Fed Com is a good game, but it is also a make up your own scenario type game. Many scenarios are not very balanced, and many setups do have unbeatable plans for some matchups. It's a point I've made before when the tourney centric players complain about balance - the issue isn't (for the most part) the game or the empires, but the map/scenario they have as the standard tourney setup. Different empires have different sweet spots in terms of the conditions the battle is fought under. Klingons are a perfect example, they are awful against most empires on a tourney map, but they are excellent on a fully open map. Feds are to an extent the other way around.

I've played stern chases on fully open maps. Indeed one of the more interesting and enjoyable scenarios we created for a previous campaign was such a case. But I have enough experience of FC to know what might happen, I made sure there were scenario rules (like as noted earlier) that would prevent it going on forever - in that specific case a time limit for the pursuer to disengage the 'ambassadors' ship, with his other escorting ships therefore being forced to engage and slow down the pursuers.


Quote:
On an open map, a Klingon player who is determined never to see his ship dinged up can probably stay out of range of any sort of decisive alpha strike for a very long time, perhaps indefinitely, but his ability to damage the enemy will be close to nil. The likely end result of a such a strategy is a game that ends in frustration for one or both players when the clock on the game session runs out, and the only real result might be that one or both players would lose patience with Fedcom as a game altogether. Even if I thought such tactics would succeed, and my experience inclines me to doubt that they would, I would not care to produce such an outcome.
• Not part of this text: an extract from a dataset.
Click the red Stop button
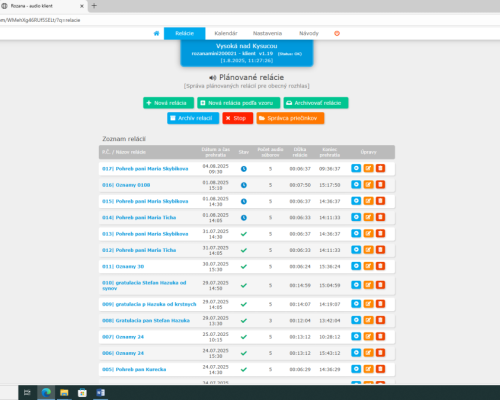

My experience inclines me to believe that a good enough klingon will win close to 100% of those games. Would I play such a game? no, on any fully open map I'd have at least a reasonable turn limit, or if it made sense, some other limiting factor that prevented such a long drawn out game. Unless that is both players were agreed to such a game, which would preclude the likely frustration as both players would presumably be playing that scenario knowing full well what was coming.
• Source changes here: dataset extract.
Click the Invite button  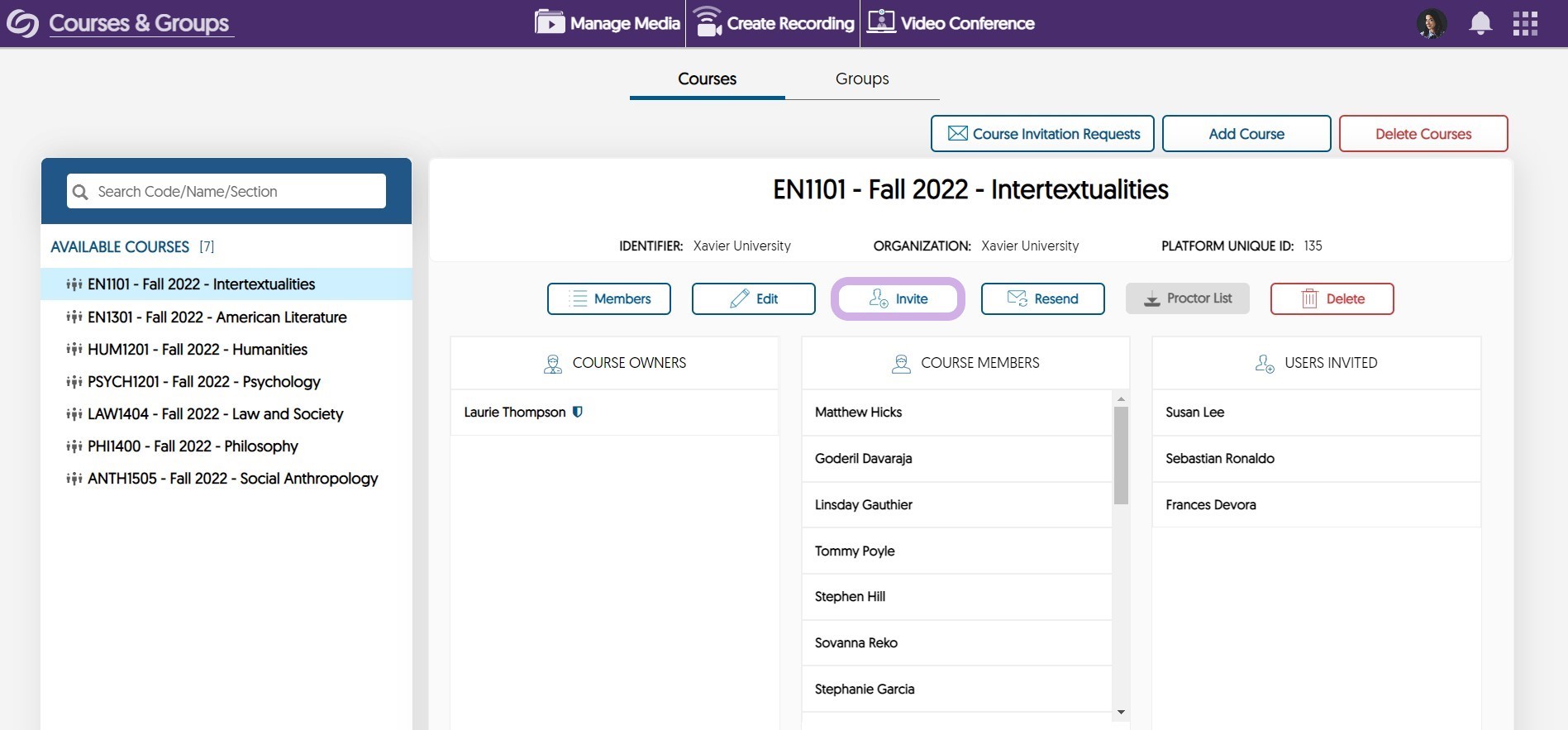click(898, 298)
It reminds me of a discussion that started on these forums with Paul Scott about Feds on a fully open map. I disagreed with something he said and we played it out. It took something like 40 turns, but eventually Paul accepted that he couldn't play the Feds as he had originally suggested in light of my tactics. We didn't play the game to a conclusion, and Paul may well have won in the end if we had, but I enjoy testing out those sort of things. So, yes I'd play the D7 vs the CA if you wish to try it online. Not necessarily to the end, but either to the point you accept the D7 will win, or I accept that you have some tactic I've missed which prevents such a sure fire plan.
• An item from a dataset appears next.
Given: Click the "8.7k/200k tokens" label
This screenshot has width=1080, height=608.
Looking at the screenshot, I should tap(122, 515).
[edit]Though it does raise an interesting point. At what point does playing to the best possible tactic, which takes time, become unreaslistic? 6 turns, 10 turns, 20 turns,40 turns, 100 turns. Or is it mearsured in hours?
That goes to what I said about FedCom being a make your own scenario style of game. If you don't want such a game then set up the scenario to stop it, if you don't, well you can hardly blame the other guy for playing to his best strategy/tactic. If he comes up with something you didn't anticipate and you can't beat it then just admit defeat and have another game, with better scenario rules.